Daryl Kearns saved $270,000 during the 25 years that he worked for a major corporation. Now...

Daryl Kearns saved $270,000 during the 25 years that he worked for a major corporation. Now he has retired at the age of 50 and has begun to draw a comfortable pension check every month. He wants to ensure the financial security of his retirement by investing his savings wisely and is currently considering two investment opportunities. Both investments require an initial payment of $187,000. The following table presents the estimated cash inflows for the two alternatives:

  

Year 1 Year 2 Year 3 Year 4
Opportunity #1 $ 55,630 $ 58,940 $ 78,830 $ 101,320
Opportunity #2 102,800 109,200 18,100 14,400

  

Mr. Kearns decides to use his past average return on mutual fund investments as the discount rate; it is 9 percent. (PV of $1 and PVA of $1) (Use appropriate factor(s) from the tables provided.)

  

Required

Compute the net present value of each opportunity. Which should Mr. Kearns adopt based on the net present value approach?
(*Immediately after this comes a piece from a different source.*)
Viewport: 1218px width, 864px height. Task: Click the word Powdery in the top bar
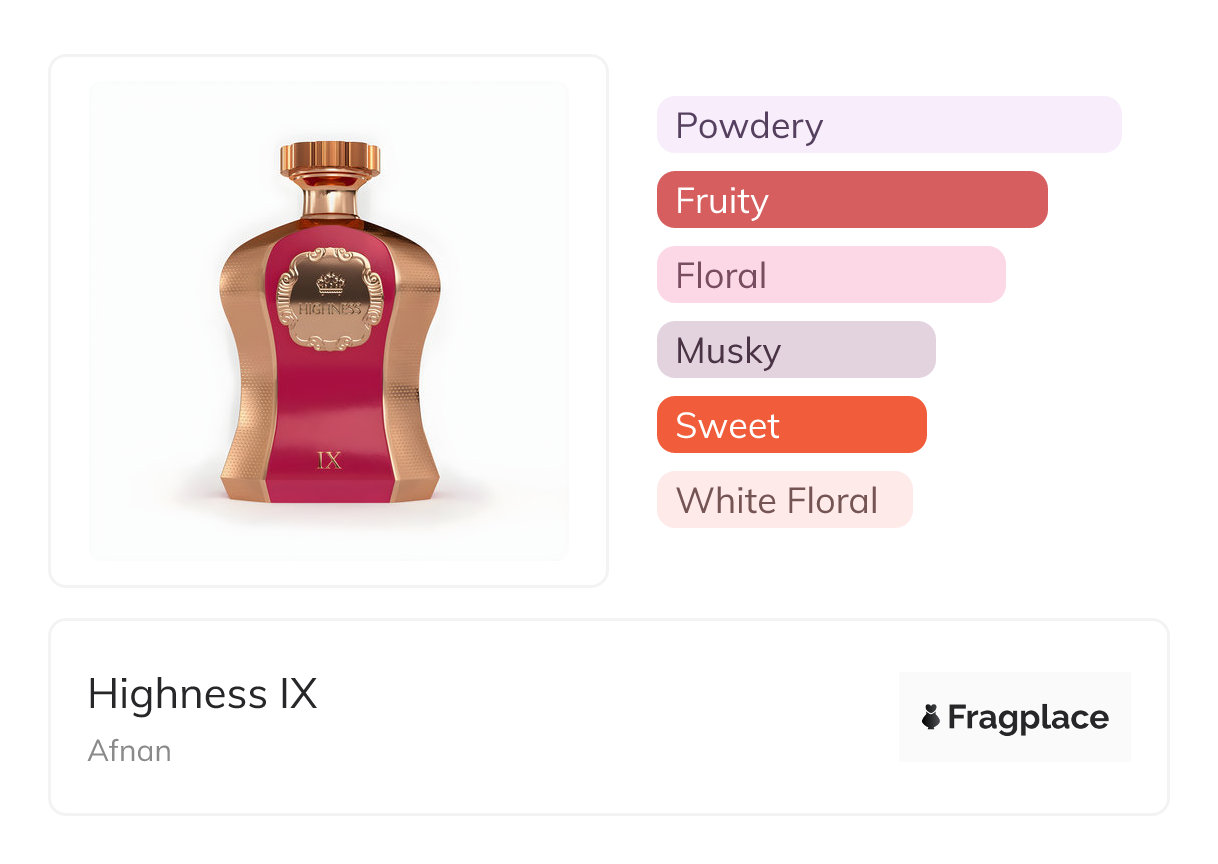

Compute the payback period for each opportunity. Which should Mr. Kearns adopt based on the payback approach?

Compute the net present value of each opportunity. Which should Mr. Kearns adopt based on the net present value approach? (Round your intermediate calculations and final answer to two decimal places.)

Net Present Value
Opportunity 1
Opportunity 2
Which opportunity should be chosen?

Compute the payback period for each opportunity. Which should Mr. Kearns adopt based on the payback approach?

Payback Period
Opportunity 1
Opportunity 2
Which opportunity should be chosen?

Solutions

Expert Solution

Solution 1:

Computation of Net present value
Year Opportunity 1 Opportunity 2 PV factor @ 9% PV of Opportunity 1 PV of Opportunity 2
1 55,630 1,02,800 0.917430 51,036.63 94,311.80
2 58,940 1,09,200 0.841680 49,608.62 91,911.46
3 78,830 18,100 0.772180 60,870.95 13,976.46
4 1,01,320 14,400 0.708420 71,777.11 10,201.25
Total 2,33,293.31 2,10,400.97
Initial outflow 1,87,000.00 1,87,000.00
Net present value 46,293.31 23,400.97

Opportunity 1 should be adopted as it higher Net present value.

Solution 2:

Computation of Cumulative Cash Inflows
Year Opportunity 1 Cumulative cash flows of Opportunity 1 Opportunity 2 Cumulative cash flows of Opportunity 2
1 55,630 55,630 1,02,800 1,02,800
2 58,940 1,14,570 1,09,200 2,12,000
3 78,830 1,93,400 18,100 2,30,100
4 1,01,320 2,94,720 14,400 2,44,500

Payback period Opportunity 1 = 2 + ($187000 - $114570)/ 78830 = 2 + 0.92 = 2.92 years

Payback period Opportunity 2 = 1 + ($187000 - $102800)/ 109200 = 1 + 0.77 = 1.77 years

Opportunity 2 should be adopted as it has lowest payback period.